SOURCE DOCUMENT
Not quite enough abstraction Brad Lucier (26 Jan 2002 08:10 UTC)
Re: Not quite enough abstraction Jussi Piitulainen (28 Jan 2002 12:21 UTC)
Re: Not quite enough abstraction David Rush (28 Jan 2002 12:39 UTC)
Re: Not quite enough abstraction Jussi Piitulainen (28 Jan 2002 16:01 UTC)
Re: Not quite enough abstraction David Rush (28 Jan 2002 16:51 UTC)
Re: Not quite enough abstraction Jussi Piitulainen (29 Jan 2002 09:05 UTC)
Re: Not quite enough abstraction Noel Welsh (29 Jan 2002 12:31 UTC)

Re: Not quite enough abstraction Jussi Piitulainen 28 Jan 2002 16:01 UTC

David Rush writes:
> Jussi Piitulainen writes:
>> Brad Lucier writes:
[...]
> No bother. Olin Shivers spoiled us all with SRFI-1. The combinator
> work *needs* to be done, though. If not in this SRFI, then in a
> rapidly appearing follow-on.

Let us see this SRFI to some conclusion first.

REQUIRED TASK
Resume the mailing-list message on the SRFI discussion, writing on from its final sentence.

Item coordinate data
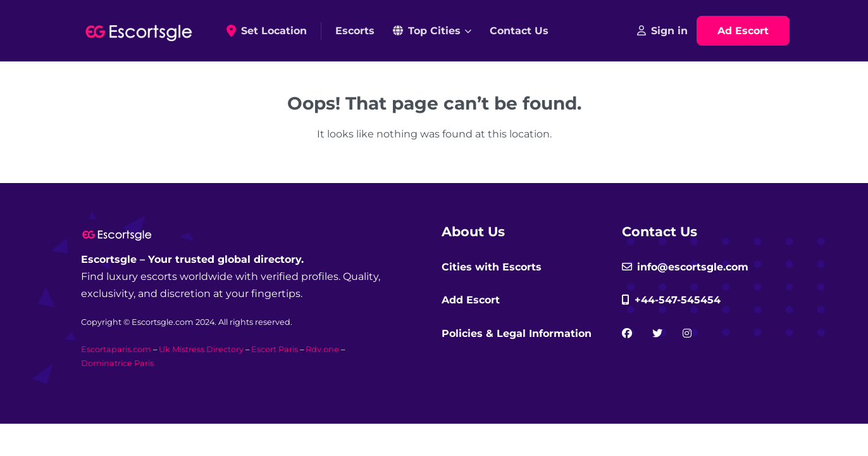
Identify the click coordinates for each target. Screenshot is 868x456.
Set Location (271, 31)
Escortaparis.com (116, 349)
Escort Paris (275, 349)
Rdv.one (322, 349)
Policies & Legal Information (516, 333)
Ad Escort (743, 30)
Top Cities (426, 30)
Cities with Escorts (492, 267)
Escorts (355, 30)
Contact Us (519, 30)
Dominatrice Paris (117, 363)
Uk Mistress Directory (201, 349)
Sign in (662, 30)
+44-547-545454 (671, 300)
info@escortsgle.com (685, 267)
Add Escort (471, 300)
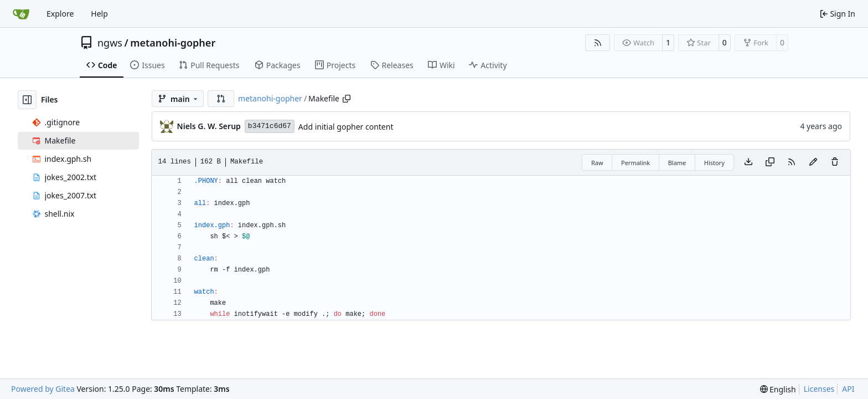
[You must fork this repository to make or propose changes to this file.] (813, 162)
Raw (597, 162)
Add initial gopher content (346, 126)
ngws (110, 43)
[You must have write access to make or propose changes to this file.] (835, 162)
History (714, 162)
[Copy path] (347, 99)
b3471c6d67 (270, 126)
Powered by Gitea (43, 388)
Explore (60, 13)
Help (99, 13)
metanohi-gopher (173, 43)
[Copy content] (770, 162)
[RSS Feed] (598, 43)
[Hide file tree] (27, 100)
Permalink (636, 162)
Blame (677, 162)
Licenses (819, 388)
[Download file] (748, 162)
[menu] (778, 389)
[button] (221, 99)
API (848, 388)
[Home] (21, 14)
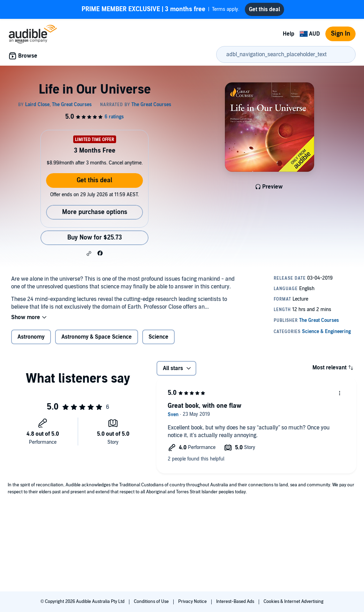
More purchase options (94, 212)
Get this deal (94, 180)
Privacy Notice (193, 602)
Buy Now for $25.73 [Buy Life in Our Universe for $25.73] (94, 237)
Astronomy (31, 337)
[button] (89, 253)
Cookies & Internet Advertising (294, 602)
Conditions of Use (152, 602)
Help (288, 34)
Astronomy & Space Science (97, 337)
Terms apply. (160, 9)
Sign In (340, 34)
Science (158, 337)
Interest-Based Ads (236, 602)
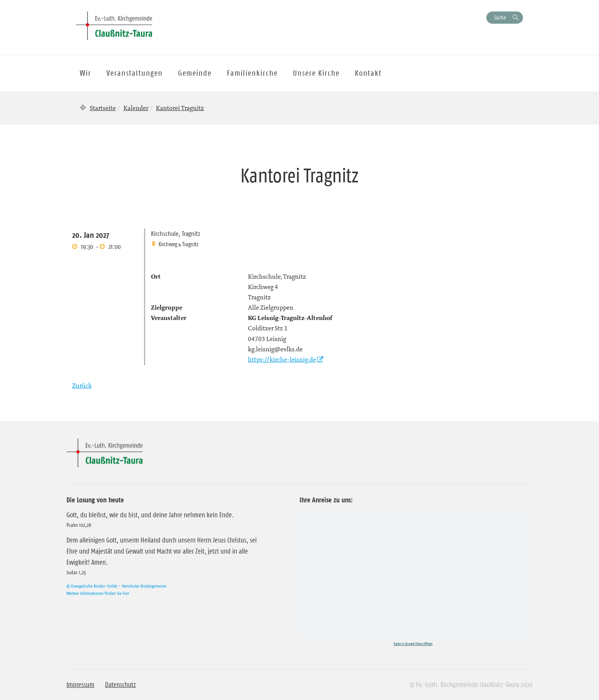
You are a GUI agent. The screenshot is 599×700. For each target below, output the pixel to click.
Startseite (103, 108)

THE OUTPUT
>>> Both assume that there are underlying arrays that are mutable, you
>>> can set! elements of the arrays, the underlying arrays are generic
>>> containers (vectors, not f64vectors or f32vectors, ...), etc.
>
> I don't see this depth of assumptions. Brad seems to be bringing up
> two orthogonal issues:
>
>         1) mutability
>         2) type-safety

I thought people want restricted vector types for space efficiency,
rather than type safety.

> categorically-standard spec. Err...internal jargon that: I'm looking
> for a spec that I can plug-n-play alternate implementations for
> specific problems. e.g. I'm working (low prio) on some large, sparse
> matrix code for doing latent semantic indexing tricks. My arrays are
> *not* going to be writable, but I don't care much because I won't be
> writing to them.

This is definitely interesting. Perhaps it would be better to separate
index arithmetic from backing vectors entirely? The nature of the
package would change rather a lot - quite possibly to the better.

Where do your sparse matrices come from if not from something like
make-array?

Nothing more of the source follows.